### Tasks:
[A] Copy the passage of the text on J.P. Morgan's parental leave policy starting at "On June 15, 2017, J.P." and ending at "parental leave policy.", changing "fathers" to "dads".
[B] Answer these questions from the text on J.P. Morgan's parental leave policy:
(i) On what date was the charge filed with the EEOC?
(ii) How many weeks of paid leave do non-primary caretakers receive under the policy?
(iii) What is Mr. Rotondo's wife's occupation?

### Text segment:
------------------------------------------------------------------------

On June 15, 2017, J.P. Morgan Chase employee Derek Rotondo filed a charge with the Equal Employment Opportunity Commission (“EEOC”) alleging that the company’s parental leave policy discriminates against males by relying on a sex-based stereotype that mothers are the primary caretakers of children, thereby denying fathers paid parental leave on the same terms as mothers. The EEOC charge, filed on a class-wide basis, seeks relief on behalf of himself and all fathers who were or will be subject to J.P. Morgan’s parental leave policy.
According to the charge, Mr. Rotondo requested primary caregiver leave prior to the birth of his child to take advantage of J.P. Morgan’s generous parental leave policy which offers “primary caretakers” 16 weeks of paid leave to care for and bond with a new child. “Non-primary caretakers” are afforded 2 weeks of paid leave under the policy. Mr. Rotondo claims that the company’s human resources department explained that mothers are presumed to be the primary caretakers and that he would only be considered the primary caretaker (and receive 16 weeks of paid leave) if he could demonstrate that his wife had either returned to work or was medically incapable of caring for the child. Women, on the other hand, are automatically designated as the primary caretaker without satisfying the same eligibility criteria, according to the charge. Mr. Rotondo was unable to qualify as the primary caretaker because his wife, a teacher, was on summer break and in good health.

------------------------------------------------------------------------

### Listed entries:
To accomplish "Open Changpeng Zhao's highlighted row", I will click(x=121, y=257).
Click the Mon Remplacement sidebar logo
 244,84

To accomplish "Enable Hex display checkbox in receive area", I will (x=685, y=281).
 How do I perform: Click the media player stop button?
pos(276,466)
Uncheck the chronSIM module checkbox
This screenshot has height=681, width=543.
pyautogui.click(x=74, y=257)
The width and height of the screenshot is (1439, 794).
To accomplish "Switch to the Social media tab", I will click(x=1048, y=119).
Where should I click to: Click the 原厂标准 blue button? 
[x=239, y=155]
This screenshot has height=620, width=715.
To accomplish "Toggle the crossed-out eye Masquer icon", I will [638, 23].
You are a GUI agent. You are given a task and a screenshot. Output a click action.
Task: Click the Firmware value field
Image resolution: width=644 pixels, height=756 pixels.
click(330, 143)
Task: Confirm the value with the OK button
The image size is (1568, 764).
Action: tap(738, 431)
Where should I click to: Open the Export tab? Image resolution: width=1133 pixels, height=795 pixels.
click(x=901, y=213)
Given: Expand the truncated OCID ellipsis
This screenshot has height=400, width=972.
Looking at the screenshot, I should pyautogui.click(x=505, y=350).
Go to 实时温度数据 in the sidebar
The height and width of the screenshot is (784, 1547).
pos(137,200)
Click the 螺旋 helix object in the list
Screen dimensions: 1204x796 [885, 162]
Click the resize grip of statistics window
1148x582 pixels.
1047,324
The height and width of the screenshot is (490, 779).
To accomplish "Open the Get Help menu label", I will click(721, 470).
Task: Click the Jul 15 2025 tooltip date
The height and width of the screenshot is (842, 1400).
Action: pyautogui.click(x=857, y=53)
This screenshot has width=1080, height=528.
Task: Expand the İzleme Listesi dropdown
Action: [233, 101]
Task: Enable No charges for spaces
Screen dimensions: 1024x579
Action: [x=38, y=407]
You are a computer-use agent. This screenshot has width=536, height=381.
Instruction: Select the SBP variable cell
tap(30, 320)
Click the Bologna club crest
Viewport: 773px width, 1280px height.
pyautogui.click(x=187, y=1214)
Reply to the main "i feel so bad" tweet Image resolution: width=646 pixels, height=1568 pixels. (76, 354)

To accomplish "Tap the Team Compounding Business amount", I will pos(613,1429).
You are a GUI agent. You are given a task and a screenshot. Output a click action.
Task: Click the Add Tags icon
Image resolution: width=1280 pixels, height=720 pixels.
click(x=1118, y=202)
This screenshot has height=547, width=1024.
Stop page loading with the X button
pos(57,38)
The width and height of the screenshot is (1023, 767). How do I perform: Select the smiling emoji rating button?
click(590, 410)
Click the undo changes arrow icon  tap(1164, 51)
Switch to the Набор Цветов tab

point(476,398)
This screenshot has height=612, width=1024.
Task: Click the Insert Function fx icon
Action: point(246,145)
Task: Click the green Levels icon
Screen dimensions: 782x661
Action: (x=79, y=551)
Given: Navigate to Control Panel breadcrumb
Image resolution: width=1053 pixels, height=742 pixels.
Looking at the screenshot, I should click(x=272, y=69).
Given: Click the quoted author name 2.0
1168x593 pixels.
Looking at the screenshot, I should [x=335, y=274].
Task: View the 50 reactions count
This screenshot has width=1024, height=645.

------------------------------------------------------------------------

### Responses by item number:
[A]
On June 15, 2017, J.P. Morgan Chase employee Derek Rotondo filed a charge with the Equal Employment Opportunity Commission (“EEOC”) alleging that the company’s parental leave policy discriminates against males by relying on a sex-based stereotype that mothers are the primary caretakers of children, thereby denying dads paid parental leave on the same terms as mothers. The EEOC charge, filed on a class-wide basis, seeks relief on behalf of himself and all dads who were or will be subject to J.P. Morgan’s parental leave policy.

[B]
(i) June 15, 2017
(ii) 2 weeks
(iii) Teacher